Глаза «детки» были чисты как у младенца… но ее лепет отдавал бредом наркоманки. Арабов еще не хватало! Он взял ее за руки и присмотрелся к запястьям и сгибам локтей: нет, иглой девочка втихую не баловалась.
— Детка, а ты сегодня не перегрелась на солнышке? Откуда ты взяла этих арабов? Ты что, приглянулась Саддаму Хусейну? Признайся… Где он глаз на тебя положил?
— Не знаю, Марик… Очень все смутно в голове. Мне кажется, это случилось на Канарах…
— На Канарах? — Морган напрягся, но тут же деловито усвоил сообщение. В досье было указано, что, завоевав «московскую корону», Инга Пашкова была отправлена на Канары солидной рекламной фирмой. Разумеется, она там провела всю положенную неделю под прицелами теле-и фотокамер… и уж никак — не автоматов.
— Что-то я об этом случае не встречал сообщений в газетах, — ничуть не шутя, заметил Морган.
— Это было ночью… или очень рано утром, — ответила Инга словно под гипнозом. — Не знаю… Может быть, хотели, чтобы никто не узнал. Там кого-то убили… Может быть, кто-то не хотел, чтобы случился скандал.
Морган выругался про себя и сосредоточился. В этом бреду была какая-то система.
— Знаешь что, детка… Пойдем-ка отсюда в комнату, — решил он. — Я кликну, чтобы тебе принесли снотворное.
Он проводил ее до постели, усадил… и остался стоять над нею, размышляя, что делать с этим сюрпризом. Она смотрела на него с мольбой.
— Мне только одно теперь непонятно, — проговорил Морган. — Почему ты ничего толком вспомнить не можешь…
— Не знаю, Марик, — дернула плечами девушка. — Там, когда меня спасали, какой-то газ пустили… желтый… может, он так на память подействовал? У меня с тех пор голова часто болит… Вчера виски ломило. И очень часто вспомнить не могу… ну, какие-то самые элементарные вещи.

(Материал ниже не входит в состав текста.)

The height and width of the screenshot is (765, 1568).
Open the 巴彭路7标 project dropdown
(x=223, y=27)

Дальше в лес — больше дров. Морган, Марк Модинцев, проснулся окончательно, решительно обошел постель, взял со своей тумбочки бутылку минеральной воды и несколько раз жадно глотнул. Ему хотелось, чтобы девушка хотя бы недолго посидела спиной к нему.

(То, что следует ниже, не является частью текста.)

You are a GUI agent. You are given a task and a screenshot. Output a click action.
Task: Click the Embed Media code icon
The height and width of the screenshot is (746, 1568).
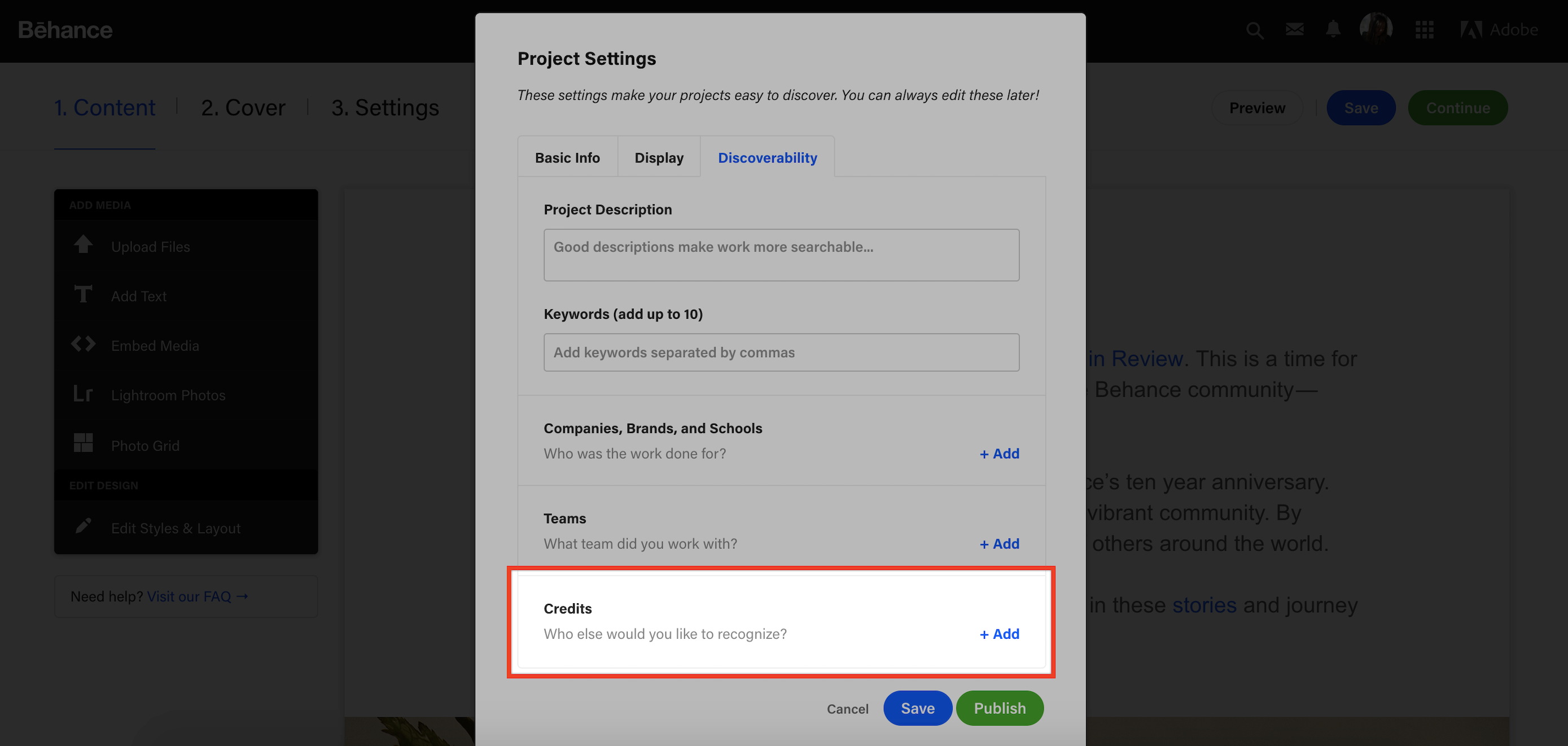pos(84,344)
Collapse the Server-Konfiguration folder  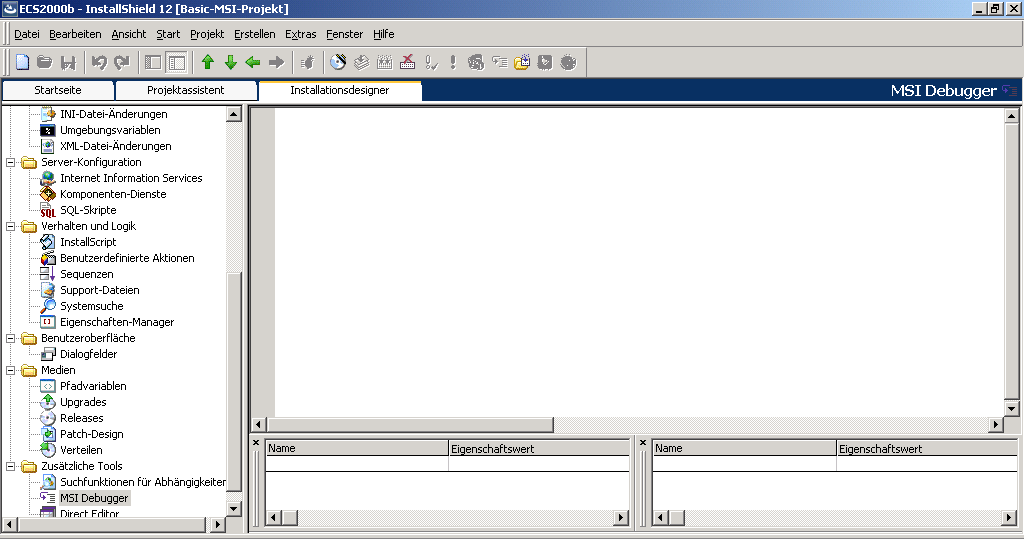click(11, 162)
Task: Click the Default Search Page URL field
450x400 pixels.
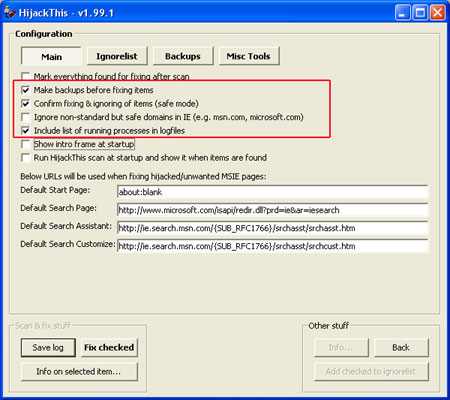Action: click(x=273, y=210)
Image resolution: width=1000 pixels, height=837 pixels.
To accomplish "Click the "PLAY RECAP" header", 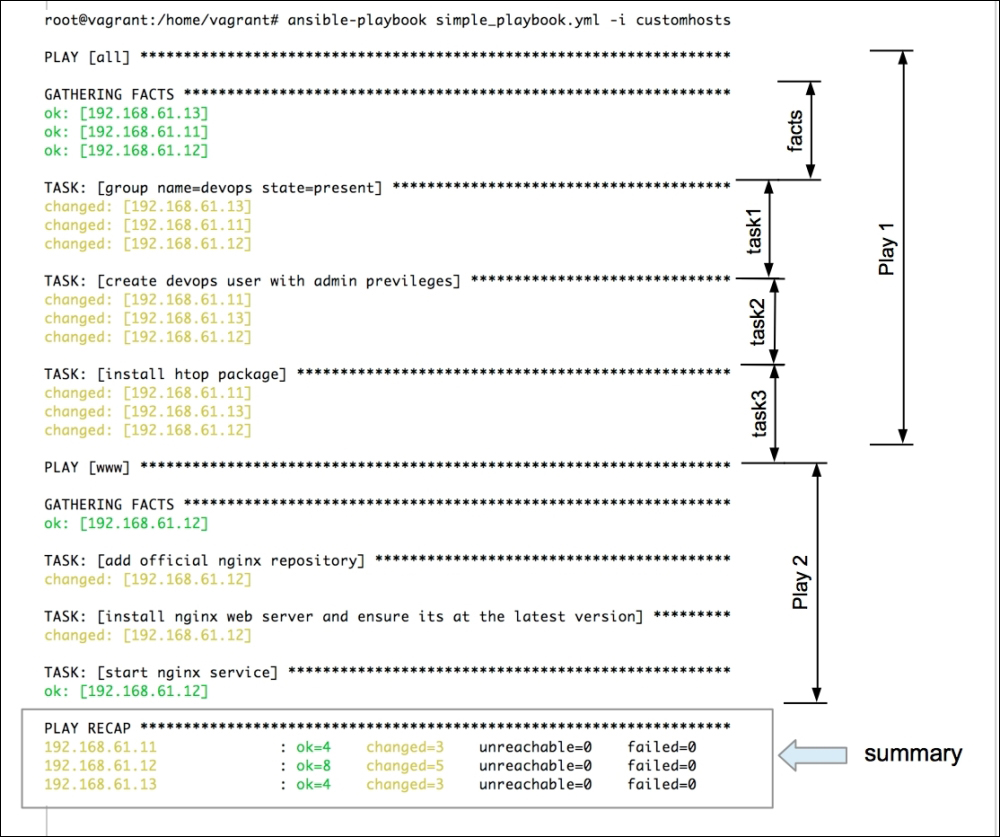I will (x=92, y=727).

Он взял с тумбочки черный пенальчик связи, повертел его в пальцах, помял, как маленький эспандер… Надо было звонить, дать указание, чтобы все живо выяснили. Но за эту линию он не ручался…
Как могли профукать такой эпизод?! В ФСБ не могли не знать… Знали, но скрыли? Неужели «свои» скрыли от него какую-то киношную туфту с террористами? Бред!.. Тогда чья она, эта девочка с испуганными глазками?.. Он сам же ее и выбрал. «Подставой» быть не может, проверена… И в каких только глупостях, в каких только бабьих секретах не исповедовалась она ему в минуты телячьих нежностей… За год под его могучим крылом она не смогла бы не проболтаться о такой истории, что и со спецназовцами не каждый день случаются.